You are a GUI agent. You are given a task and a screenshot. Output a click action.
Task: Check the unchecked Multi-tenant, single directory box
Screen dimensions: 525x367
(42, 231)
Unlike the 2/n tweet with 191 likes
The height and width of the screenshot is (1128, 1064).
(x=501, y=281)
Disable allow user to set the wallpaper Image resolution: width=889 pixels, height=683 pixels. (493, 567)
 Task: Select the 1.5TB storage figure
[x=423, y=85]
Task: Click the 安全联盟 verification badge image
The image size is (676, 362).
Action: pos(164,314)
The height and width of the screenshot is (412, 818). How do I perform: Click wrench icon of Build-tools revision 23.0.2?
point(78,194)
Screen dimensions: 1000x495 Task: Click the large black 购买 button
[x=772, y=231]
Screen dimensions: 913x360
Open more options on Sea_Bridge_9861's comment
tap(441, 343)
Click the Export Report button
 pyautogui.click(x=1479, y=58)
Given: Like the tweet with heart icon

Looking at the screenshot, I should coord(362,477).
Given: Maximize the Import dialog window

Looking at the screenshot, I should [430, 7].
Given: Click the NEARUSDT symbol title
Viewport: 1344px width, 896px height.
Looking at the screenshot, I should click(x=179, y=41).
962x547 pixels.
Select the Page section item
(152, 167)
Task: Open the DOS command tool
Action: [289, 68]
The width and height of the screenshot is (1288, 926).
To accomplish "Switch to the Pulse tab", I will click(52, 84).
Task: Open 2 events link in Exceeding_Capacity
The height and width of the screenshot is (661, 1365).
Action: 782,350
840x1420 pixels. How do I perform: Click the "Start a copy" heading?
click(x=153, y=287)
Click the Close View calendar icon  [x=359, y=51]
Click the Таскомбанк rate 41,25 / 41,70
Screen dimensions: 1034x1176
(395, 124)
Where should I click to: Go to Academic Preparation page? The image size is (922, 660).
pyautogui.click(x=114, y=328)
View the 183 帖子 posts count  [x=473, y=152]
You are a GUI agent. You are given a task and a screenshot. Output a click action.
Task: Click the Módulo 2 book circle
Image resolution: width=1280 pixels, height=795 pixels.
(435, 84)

----------------

_What you have to do_:
From the line containing "Disable allow user" to the last line of the records above, please write out every line exactly and add nothing.

_Completed task_:
Disable allow user to set the wallpaper Image resolution: width=889 pixels, height=683 pixels. (493, 567)
 Task: Select the 1.5TB storage figure
[x=423, y=85]
Task: Click the 安全联盟 verification badge image
The image size is (676, 362).
Action: pos(164,314)
The height and width of the screenshot is (412, 818). How do I perform: Click wrench icon of Build-tools revision 23.0.2?
point(78,194)
Screen dimensions: 1000x495 Task: Click the large black 购买 button
[x=772, y=231]
Screen dimensions: 913x360
Open more options on Sea_Bridge_9861's comment
tap(441, 343)
Click the Export Report button
 pyautogui.click(x=1479, y=58)
Given: Like the tweet with heart icon

Looking at the screenshot, I should coord(362,477).
Given: Maximize the Import dialog window

Looking at the screenshot, I should [430, 7].
Given: Click the NEARUSDT symbol title
Viewport: 1344px width, 896px height.
Looking at the screenshot, I should click(x=179, y=41).
962x547 pixels.
Select the Page section item
(152, 167)
Task: Open the DOS command tool
Action: [289, 68]
The width and height of the screenshot is (1288, 926).
To accomplish "Switch to the Pulse tab", I will click(52, 84).
Task: Open 2 events link in Exceeding_Capacity
The height and width of the screenshot is (661, 1365).
Action: 782,350
840x1420 pixels. How do I perform: Click the "Start a copy" heading?
click(x=153, y=287)
Click the Close View calendar icon  [x=359, y=51]
Click the Таскомбанк rate 41,25 / 41,70
Screen dimensions: 1034x1176
(395, 124)
Where should I click to: Go to Academic Preparation page? The image size is (922, 660).
pyautogui.click(x=114, y=328)
View the 183 帖子 posts count  [x=473, y=152]
You are a GUI agent. You are given a task and a screenshot. Output a click action.
Task: Click the Módulo 2 book circle
Image resolution: width=1280 pixels, height=795 pixels.
(435, 84)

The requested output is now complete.